Olivia Pratten, 28, acknowledges that she has a “dad” who loves and cares about her. But her biological father, “who created half” of who she is, remains a mystery.
Whatever her feelings, it’s scientifically wrong to say Ms. Pratten’s biological father created half of who she is. It’s also wrong in other ways. As in all cases, upbringing and cultural surroundings are largely responsible for who we are.
It sounds as if Ms. Pratten owes much of her personality and identity to her “dad.” That’s so whether she resembles him or has shaped herself in contrast to him.
She has the right to be wrong in her thinking about her identity. She also has the right to think about her origins by focusing on her genetic make-up. But whether a judge should strike down the current law so as to identify a man who donated sperm anonymously is another question entirely. The judge also must take other viewpoints than Ms. Pratten’s into account. So must legislators who eventually study this issue.
We recognize the interest that donor children have in knowing their genetic origins.

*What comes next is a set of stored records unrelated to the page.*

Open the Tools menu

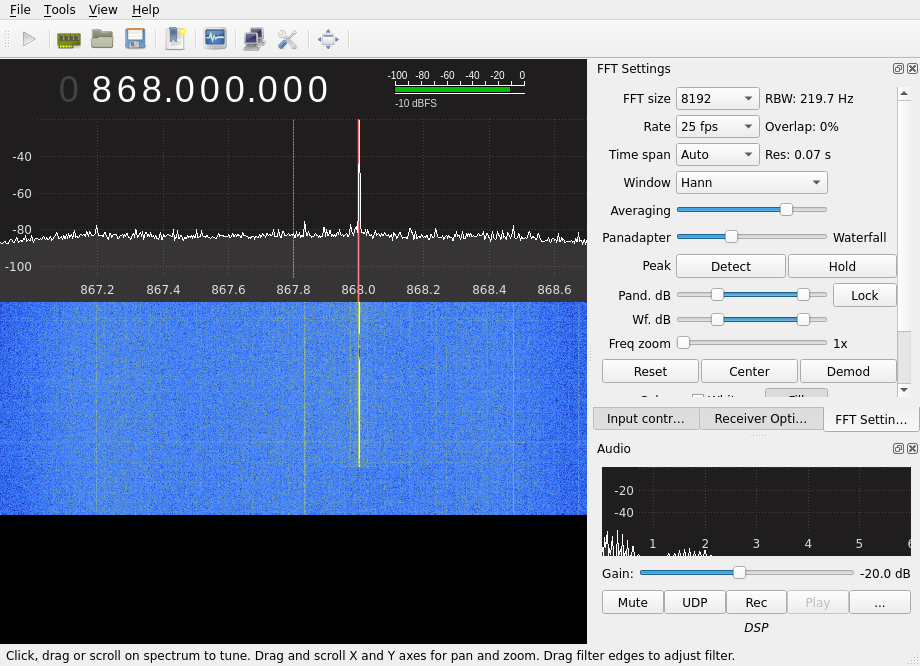pos(59,10)
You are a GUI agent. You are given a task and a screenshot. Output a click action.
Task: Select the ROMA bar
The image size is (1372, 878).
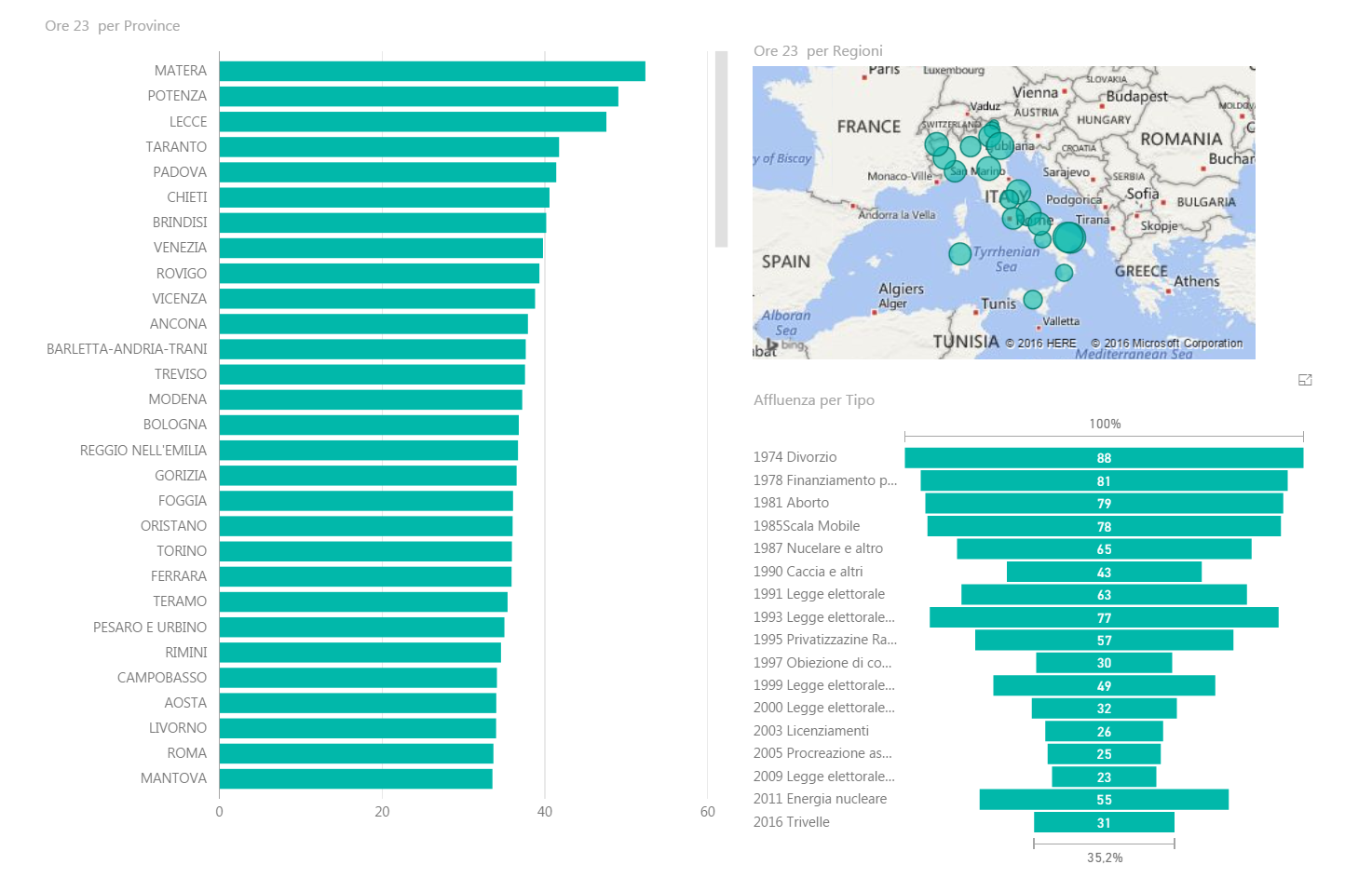click(x=356, y=753)
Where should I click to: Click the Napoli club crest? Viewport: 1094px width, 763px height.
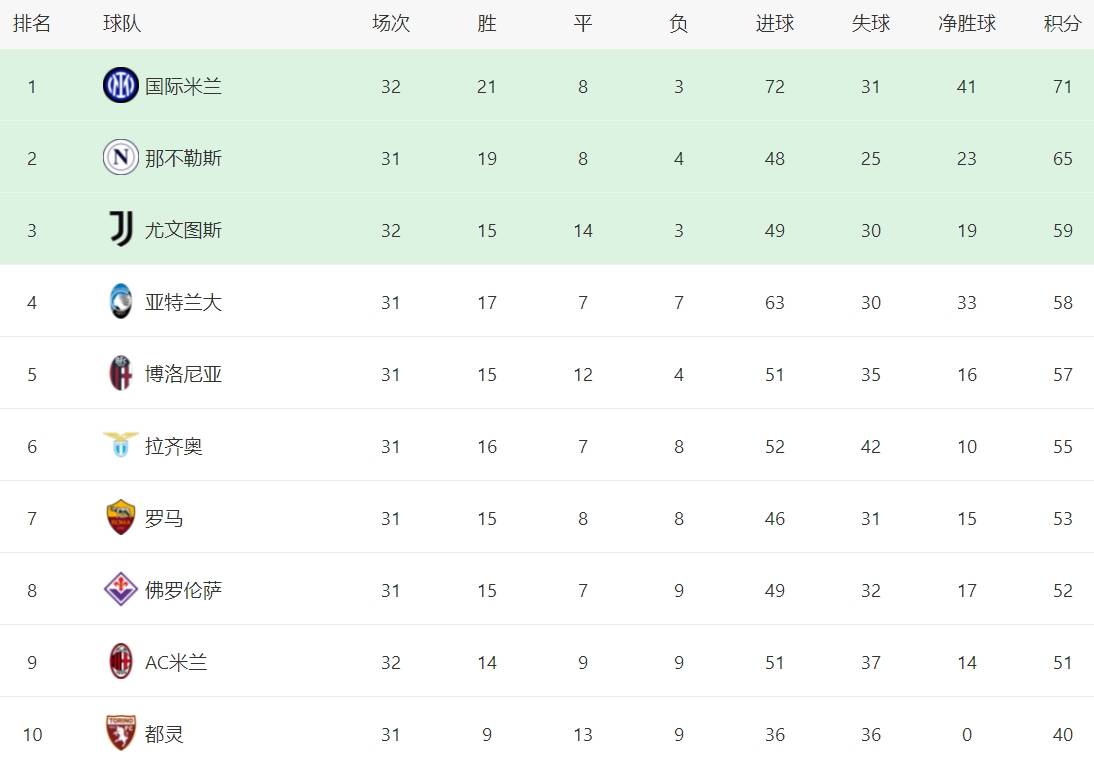pos(121,158)
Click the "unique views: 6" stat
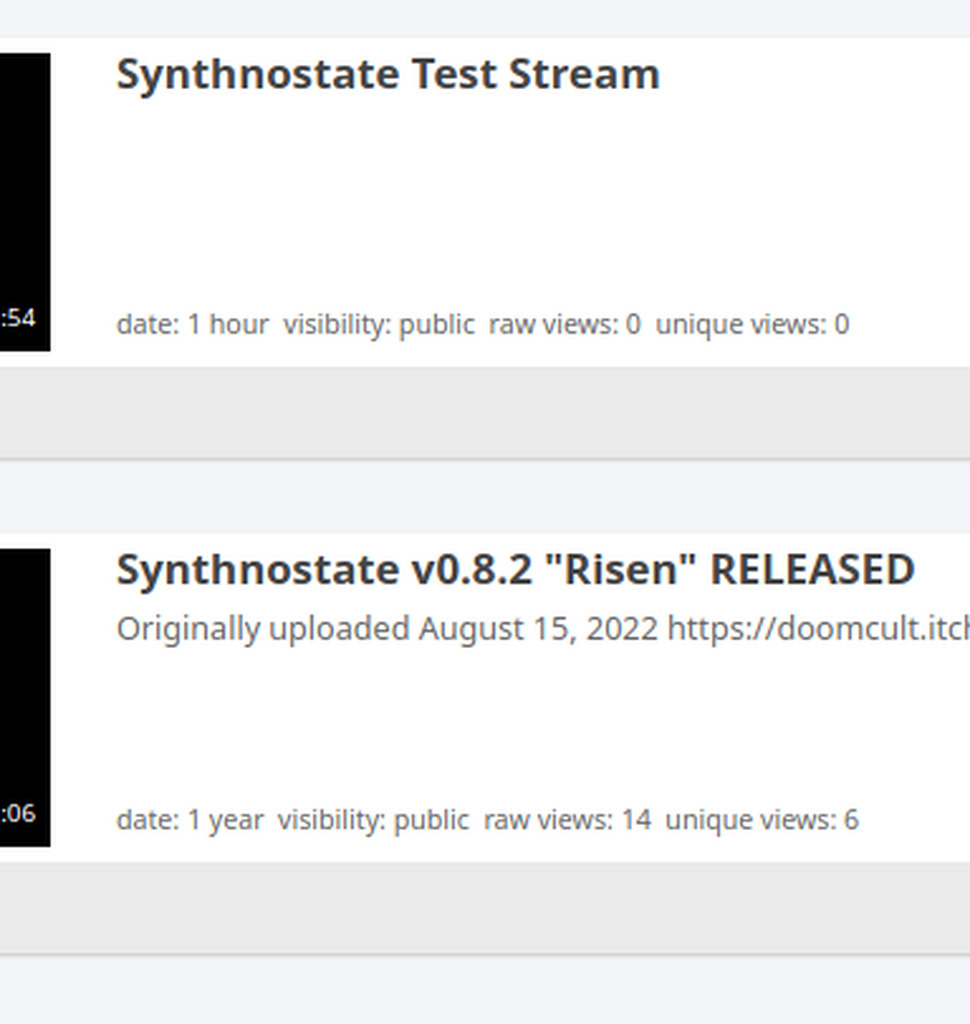 [761, 820]
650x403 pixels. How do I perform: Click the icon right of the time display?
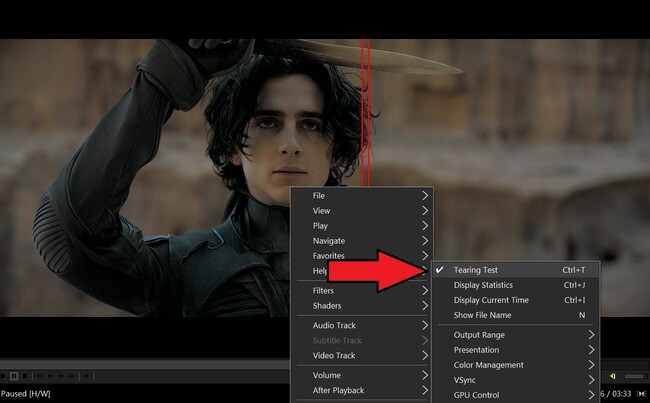tap(641, 394)
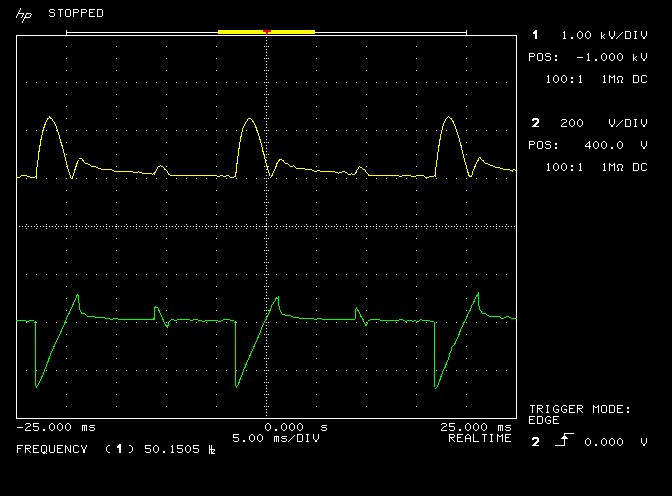Click the rising edge trigger slope icon

pyautogui.click(x=564, y=440)
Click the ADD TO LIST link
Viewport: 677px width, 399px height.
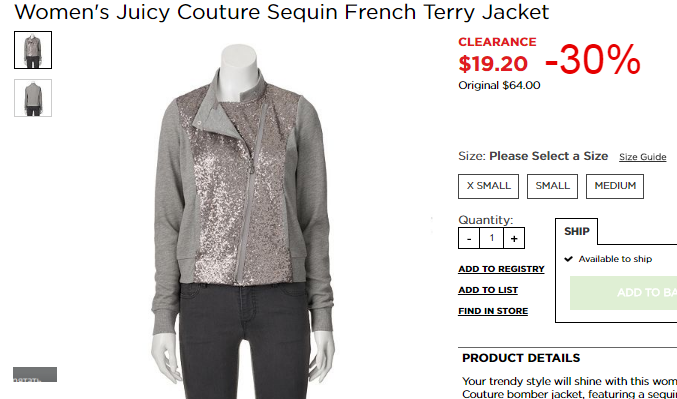(488, 290)
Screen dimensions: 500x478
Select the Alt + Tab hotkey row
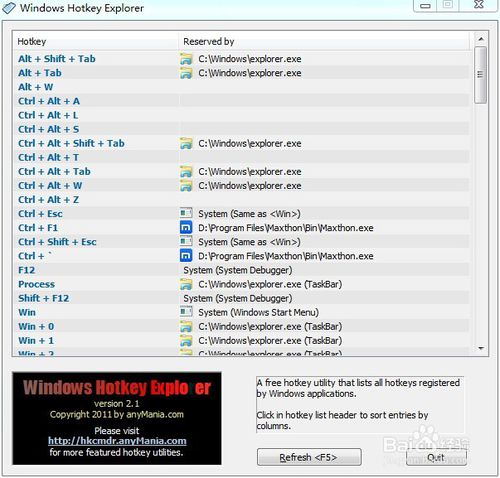241,73
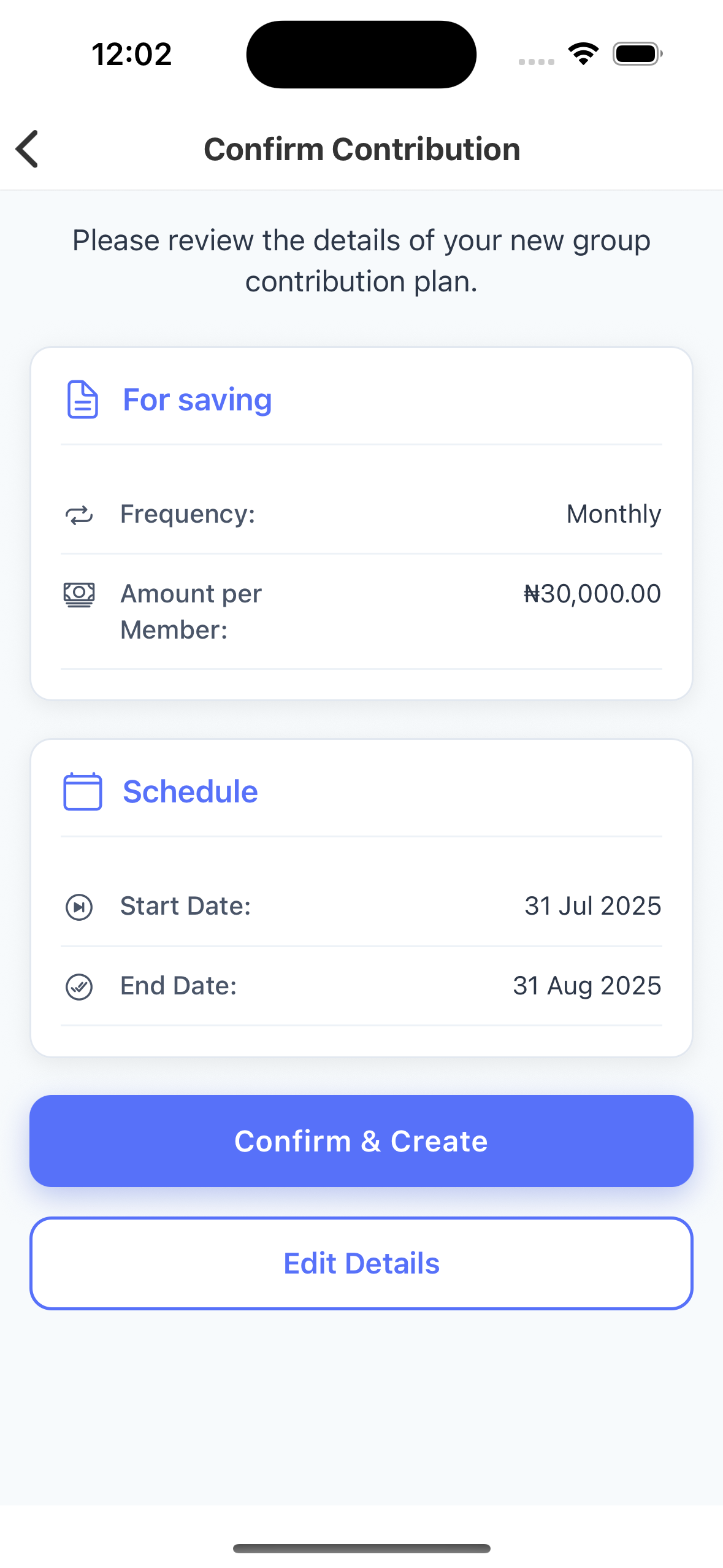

But is it a right that trumps all others?
The rhetoric of genetic connection risks erasing social bonds between parents and children. It implies that identity results from genetics. And the idea that genetic origin makes people who they are devalues diverse means by which people form families. Consider adoptive parents or parents who conceive through assisted conception. They may be gay or straight. Such parents are not mere caretakers of someone else’s genetic heritage. They contribute to their child’s identity.
The judge hearing Ms. Pratten’s claim must consider the consequences of recognizing a right to know one’s genetic parentage.
Overturning donor anonymity would reduce the supply of donor sperm. It would be harder for infertile couples to conceive a child. In the United Kingdom, the supply of donor sperm plummeted after rules prohibited anonymous donations.
And does Ms. Pratten’s claim go both ways? Once we elevate genetic connection over social bonds developed over time, why wouldn’t a donor have the right to trace his “children” connected to him by DNA?
An ethical assessment of claims by individuals born of anonymously donated genetic material to find their genetic heritage must take account of the potential harms to other people.
A full and fair evaluation of this debate entails recognizing the multiple interests it engages. People will weight these interests differently. We think they at least belong on the table.
Angela Campbell and Robert Leckey teach family law at McGill University.